I needed to check the maximum size of Visio pages for a current project of mine, so I devised a simple test with a diamond shape with its vertices pinned automatically to the edge of the Visio page, with text fields inserted in the center. I started with a standard A0 Landscape page, then multiplied the page width and height using the Page Setup dialog…
So, with the page dimensions multiplied 100 times, the diamond shape appears to be a square … I had gone too far, so I reduced it to 50 times, and the top and bottom vertices became visible, but the left and right vertices were still out of view.
I edited the page width and height values until the diamond shape vertices were on the page edges, and I concluded that maximum size of a Visio page is approximately 17,400 mm or 685 inches.

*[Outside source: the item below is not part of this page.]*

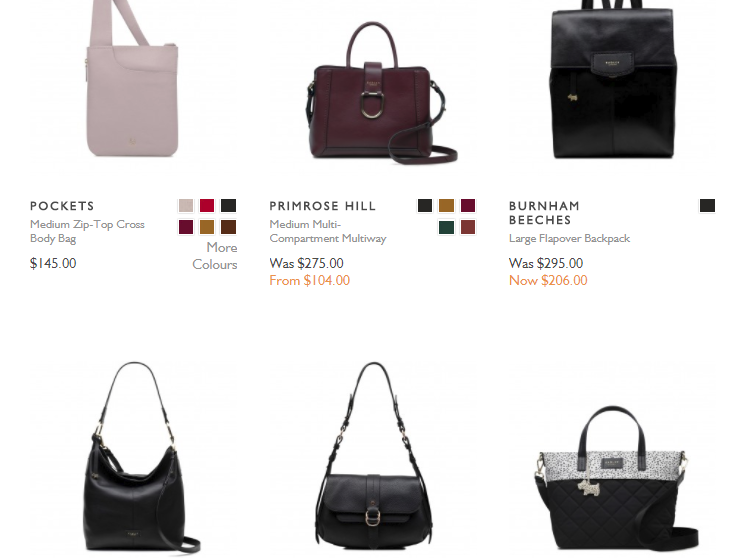Choose the tan swatch for Pockets bag
The height and width of the screenshot is (558, 748).
coord(207,227)
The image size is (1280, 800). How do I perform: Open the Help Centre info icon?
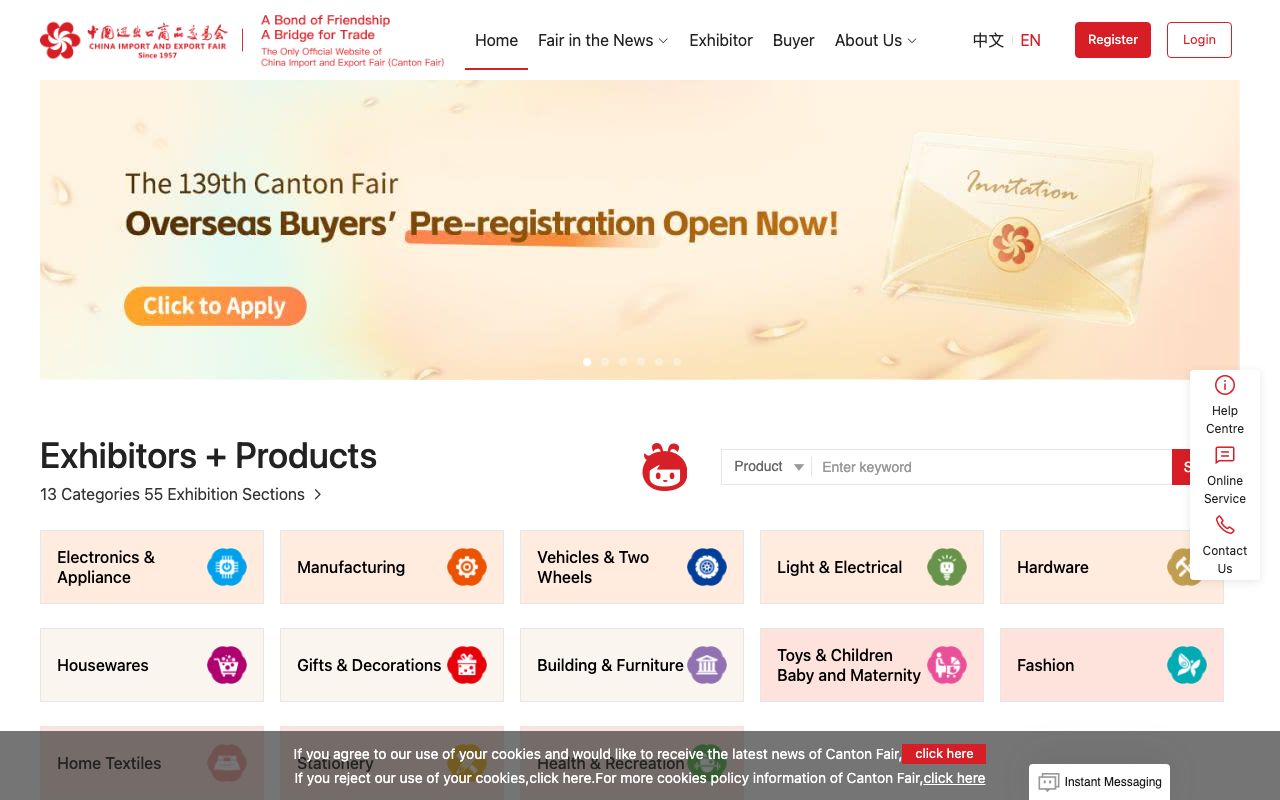(1225, 385)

Notice that the text block did not stay centered within the shape as I increased the page size. This is because there is, unfortunately, a narrower limit for the width of text before it wraps.
In fact, I believe that the maximum width of a text block is just under 52 inches, or 1,320 mm.
You may wonder why I need to know this information? Well, some people use plotters, and they can therefore be extremely long prints, so users need to know that they should not try to create a Visio page beyond its capabilities. Notice that Visio does not warn you at all… you just lose visibility of shapes around the edges.
Nick says
Ughhh this is killing me right now. I am trying to do a 1:1 scale 150m x 150m factory layout. How the hell could they have programmed it this way?? They’re just numbers, what does it matter what the units or magnitudes are.
David Parker says
I tend to agree. I think your only option is to create a scaled factory layout in Visio.
Fabio Da Silveira says
Thank you for your post. I have been drawing in scale all the time because I didn’t know what were the limits.